I’m pretty sure there’s a mistake here. Rockstar’s claiming Grand Theft Auto V — my review is here — was the best-selling game of 2013, but that can’t be right, because consoles are dead: subverted by the smartphone-tablet tsunami.
I mean, the sandbox crime-spree for PlayStation 3 and Xbox 360 didn’t launch until September 2013, so we’re talking just three-and-a-half months to rack up 32.5 million copies sold. That’s impossible, right? I mean sure, we all knew it’d break launch sales records, and sure enough, it cleared over $1 billion in three days (the next-biggest seller, revenue-wise, is Call of Duty: Black Ops 2, which took over two weeks to hit that figure), claiming the sales record in that timeframe for any form of entertainment, video game or otherwise.
But clinching the hallowed “best-selling video game of 2013” chalice, both by revenue and units sold? Wasn’t that Candy Crush Saga? Maybe Temple Run 2? No? Not Minecraft: Pocket Edition or Angry Birds: Star Wars?
What’s going on here? Did we sideslip in space-time? Is this some goofy alter-verse where prognosticators who keep predicting console atrophy are wildly off? Analysts cut from the same cloth as those now scolding Nintendo for its stubborn insistence on treating games as holistic experiences, design-wise?

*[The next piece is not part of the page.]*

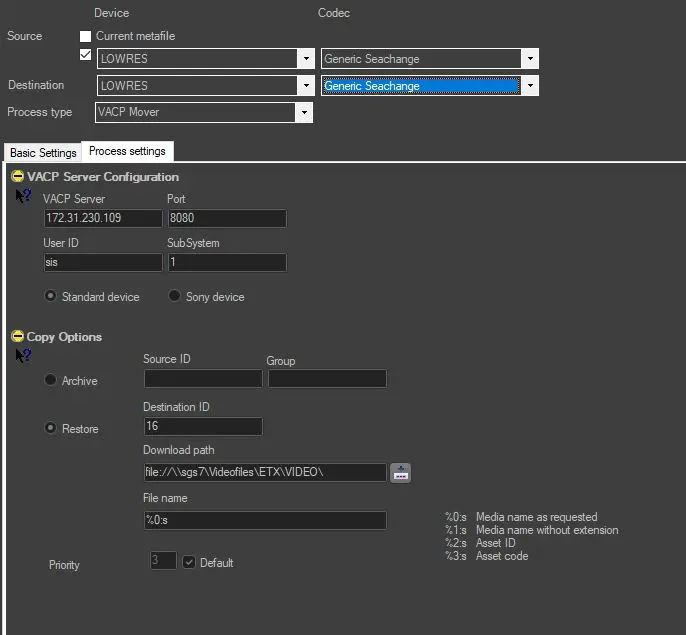This screenshot has width=686, height=635.
Task: Toggle the Default priority checkbox
Action: (x=189, y=563)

In Rockstar’s just-released third quarter financial report, the company sources its “best-selling video game of 2013” claim to retail sales tracker NPD. I haven’t double-checked that claim with NPD, so who knows — maybe Rockstar’s fibbing. If it knows what’s good for it — since we all know no one’s buying the PlayStation 4 or Xbox One — it’ll own up to any funny business, then get busy working on its first mobile Candy Crush clone.